Salt is a simple and ubiquitous molecule sodium + chloride yet a complicated problem for food processors.
By now, most processors know that the call to lower dietary sodium across the board does not match up with the science of sodium and the healthy human body. As has been reported before, the need for healthy people to restrict the salt they eat is not supported by the results of decades of studies, when considering those studies that take into account all variables and what constitutes a clinically established link between an ingredient and a long-term condition or disease.
However, Americans still are exerting pressure on processors to cut back on the salt they put into foods, and consumer demand is a powerful force indeed. Also, the prevalence of obesity an obviously non-healthy state is so widespread that the number of consumers who could possibly gain some medical benefit from cutting back on their salt numbers could approach the tens of millions.

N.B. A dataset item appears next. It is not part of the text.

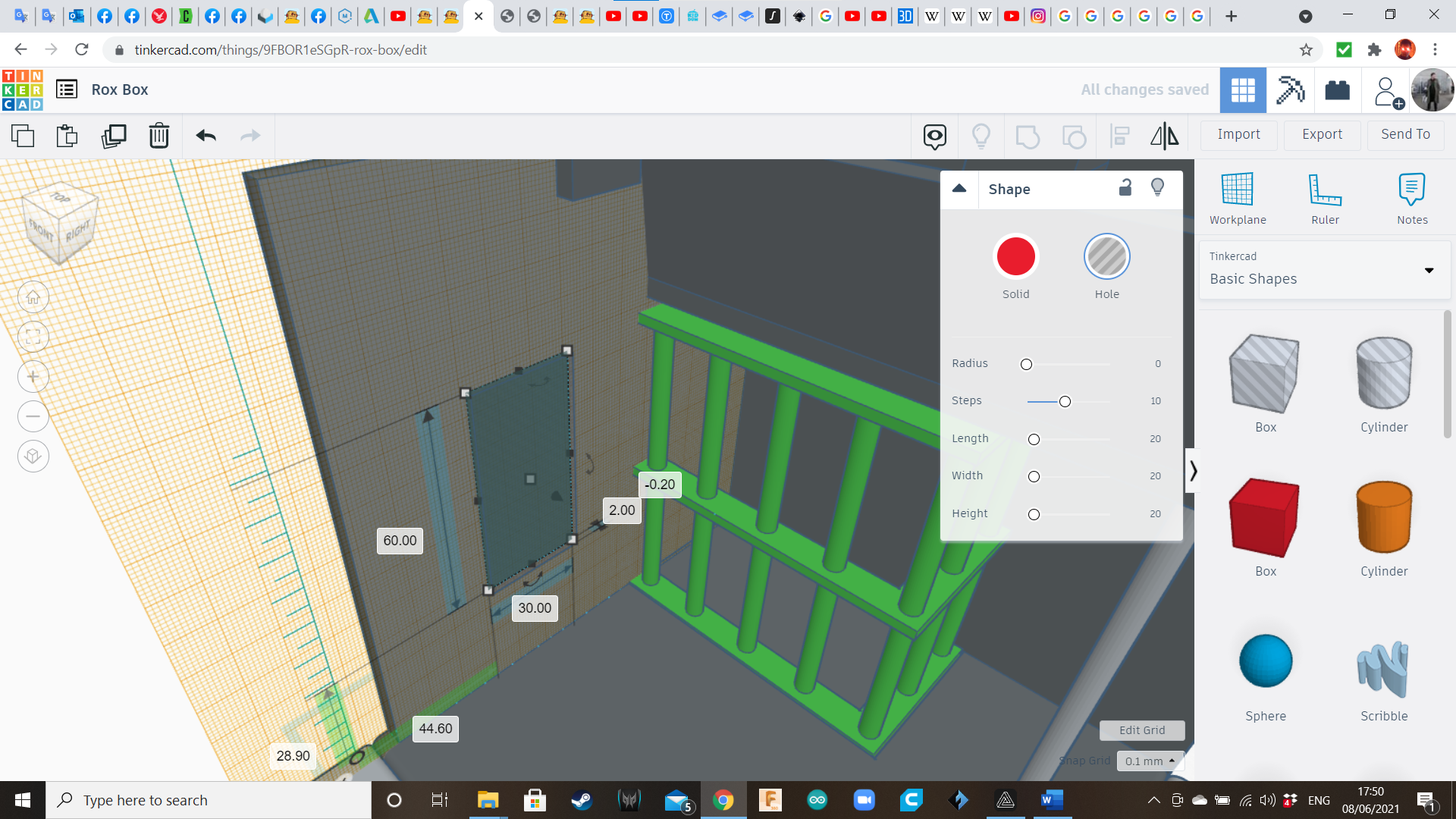Set shape to Solid
Image resolution: width=1456 pixels, height=819 pixels.
click(1015, 257)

These factors also intersect with the non-flavor-centered functional uses of salt in food product formulations. Salt is a powerful antimicrobial and preservative and lowers the need for artificial solutions to these food safety and health requirements.
Previous approaches to lowering salt began with a focus on replacement and enhancement technologies. “In regards to sodium reduction in foods, some of the first flavor technologies were aimed at enhancing the taste of food, what one would call taste modifiers,” explains Aaron Rasmussen, a research chef and flavor scientist for Bell Flavors and Fragrances Inc., Northbrook, Ill.
Replacement usually means working with potassium chloride. While KCl is “a sodium-free salt that enhances flavors in a similar taste mechanism as table salt, it leaves a lingering bitter aftertaste,” notes Rasmussen.
“For example, for reduced-sodium meat products, potassium chloride is typically used to provide saltiness,” agrees Karri Santamaria, a manager of specialty carbohydrates for Cargill Inc., Minneapolis. “However, in most one-to-one replacements in formulations, using potassium chloride alone may result in that bitter and metallic aftertaste.”
For meat applications, Trehalose is a unique carbohydrate that can potentially suppress protein denaturation, balance the overall sensory profile and increase yield. Photo Credit: Cargill Inc. (www.cargillfoods.com)
Rasmussen points to natural flavors that can be used to “help cut short that lingering bitterness and mask it, while still enhancing overall flavor.” But he also adds that “many consumers are driving manufacturers to cleaner, more ‘natural’ labels, and many manufacturers are now looking for alternatives to potassium chloride. Then, there are natural flavors that function in much the same role monosodium glutamate (MSG) does, enhancing already present flavor compounds while creating a sensation of fullness or umami.”
Rasmussen points out that, while such replacers “can achieve up to a 30 percent reduction in sodium,” they “are not able to provide the same functionality of salt in a product.”
For natural salt replacers, flavor enhancement also has come from uses of alternate flavorings such as herbs and citrus. This is what has driven products such as Mrs. Dash’s line of salt substitutes. While these work well as replacements at the table, they do not as easily fill in for sodium chloride in large-scale production.
Swapping saltiness with umami has increased the position of soy sauce and its derivatives, as well as yeast extracts But two recent shifts in salt-reduction technology have shown great promise, letting manufacturers look at the functionality of salt from a completely different viewpoint. They include the use of carbohydrates that normally act as sweeteners as well as the use of another sense entirely, that of aroma.
Cargill’s Trehalose is a sugar disaccharide that actually enhances saltiness. “Trehalose has a unique ability to mute the bitter and metallic taste while enhancing saltiness,” explains Santamaria. “It provides a more balanced sensory profile and increases the sensory acceptance overall allowing food manufacturers to achieve higher sodium reduction goals.”
In sensory tests on hot dogs, Cargill scientists were able to achieve favorable acceptance on a weiner with a 50 percent reduction in sodium. “In flavor-neutral formulations, such as processed poultry, we were able to develop a 39 percent reduced-sodium product,” she says. “These sodium reduction levels are particularly important for inclusion in school lunch programs.”
For meat applications, Trehalose is a unique carbohydrate that can potentially suppress protein denaturation, balance the overall sensory profile and increase yield, according to Santamaria. “Trehalose can benefit many products at use levels as low as 1 percent,” she says. “It can easily be added to many current product formulations."
“The newest generation of sodium reduction flavors at Bell Flavors and Fragrances contains no sodium or potassium chloride,” says Rasmussen. “Instead, we use natural aroma compounds.” The key, Rasmussen explains, is to use such aroma compounds “at subthreshold levels that work synergistically to enhance the already present flavors in a food product, without adding any off notes.”
Such aroma compounds already have been tested in many applications such as soups, sauces, seasonings and dressings, and with up to a 40 percent reduction in sodium, Rasmussen says. “For example, we have achieved a 40 percent reduction of sodium in breakfast sausage, with panelist preference actually turning toward the reduced-sodium test sausage. They reported an overall more rounded, savory profile in that test."